AIM OF THE TASK = Those lines of the data that hold the word "input" are to be copied out.

RECORDS FOR THIS EXERCISE =
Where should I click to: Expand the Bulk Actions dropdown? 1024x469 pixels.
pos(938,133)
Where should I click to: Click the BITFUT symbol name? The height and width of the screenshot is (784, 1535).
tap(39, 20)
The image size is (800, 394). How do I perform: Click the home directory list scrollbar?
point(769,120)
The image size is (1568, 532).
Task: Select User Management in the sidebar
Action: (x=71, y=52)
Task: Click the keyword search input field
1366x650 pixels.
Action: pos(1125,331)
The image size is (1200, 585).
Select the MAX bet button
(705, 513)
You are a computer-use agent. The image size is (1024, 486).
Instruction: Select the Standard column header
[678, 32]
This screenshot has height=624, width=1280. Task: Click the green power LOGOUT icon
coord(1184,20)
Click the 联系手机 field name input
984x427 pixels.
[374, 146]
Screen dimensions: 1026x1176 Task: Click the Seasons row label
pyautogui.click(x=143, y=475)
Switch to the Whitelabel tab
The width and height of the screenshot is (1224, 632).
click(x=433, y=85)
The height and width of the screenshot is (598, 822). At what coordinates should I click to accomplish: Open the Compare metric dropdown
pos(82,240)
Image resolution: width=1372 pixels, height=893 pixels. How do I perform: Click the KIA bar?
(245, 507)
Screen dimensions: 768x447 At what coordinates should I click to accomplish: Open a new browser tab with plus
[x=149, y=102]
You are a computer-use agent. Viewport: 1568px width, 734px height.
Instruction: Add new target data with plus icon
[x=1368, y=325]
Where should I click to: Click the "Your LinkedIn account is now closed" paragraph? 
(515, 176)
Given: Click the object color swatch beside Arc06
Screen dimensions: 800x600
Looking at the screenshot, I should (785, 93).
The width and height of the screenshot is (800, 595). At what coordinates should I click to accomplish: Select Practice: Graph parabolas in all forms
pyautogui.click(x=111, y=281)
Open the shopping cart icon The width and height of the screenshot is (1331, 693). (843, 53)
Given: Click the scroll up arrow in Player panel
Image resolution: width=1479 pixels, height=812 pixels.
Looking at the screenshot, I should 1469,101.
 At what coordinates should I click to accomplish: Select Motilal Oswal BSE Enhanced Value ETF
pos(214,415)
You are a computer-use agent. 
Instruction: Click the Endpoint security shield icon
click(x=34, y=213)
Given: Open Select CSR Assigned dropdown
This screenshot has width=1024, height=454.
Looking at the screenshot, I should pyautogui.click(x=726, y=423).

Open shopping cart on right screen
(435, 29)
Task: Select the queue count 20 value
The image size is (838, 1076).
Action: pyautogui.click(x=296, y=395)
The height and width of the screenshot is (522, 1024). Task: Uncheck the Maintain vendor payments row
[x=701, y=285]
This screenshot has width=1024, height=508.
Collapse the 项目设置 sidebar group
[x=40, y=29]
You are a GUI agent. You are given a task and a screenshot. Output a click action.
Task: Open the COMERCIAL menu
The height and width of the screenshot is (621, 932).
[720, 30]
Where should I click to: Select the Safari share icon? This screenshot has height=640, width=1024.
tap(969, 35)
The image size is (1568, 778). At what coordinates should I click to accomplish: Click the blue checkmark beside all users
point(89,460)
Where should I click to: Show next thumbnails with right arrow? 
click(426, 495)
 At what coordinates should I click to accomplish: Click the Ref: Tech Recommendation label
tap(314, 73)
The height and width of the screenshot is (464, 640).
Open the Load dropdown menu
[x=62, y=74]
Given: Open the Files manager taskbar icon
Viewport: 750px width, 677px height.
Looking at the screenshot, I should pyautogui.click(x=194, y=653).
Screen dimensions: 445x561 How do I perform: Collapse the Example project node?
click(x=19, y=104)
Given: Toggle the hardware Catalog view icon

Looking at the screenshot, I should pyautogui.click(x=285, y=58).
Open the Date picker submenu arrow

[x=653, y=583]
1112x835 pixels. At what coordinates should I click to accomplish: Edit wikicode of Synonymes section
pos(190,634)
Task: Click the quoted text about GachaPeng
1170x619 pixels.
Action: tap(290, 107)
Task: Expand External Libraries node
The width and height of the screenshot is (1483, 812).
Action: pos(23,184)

SOLUTION =
Task: Click the keyword search input field
Click the 联系手机 field name input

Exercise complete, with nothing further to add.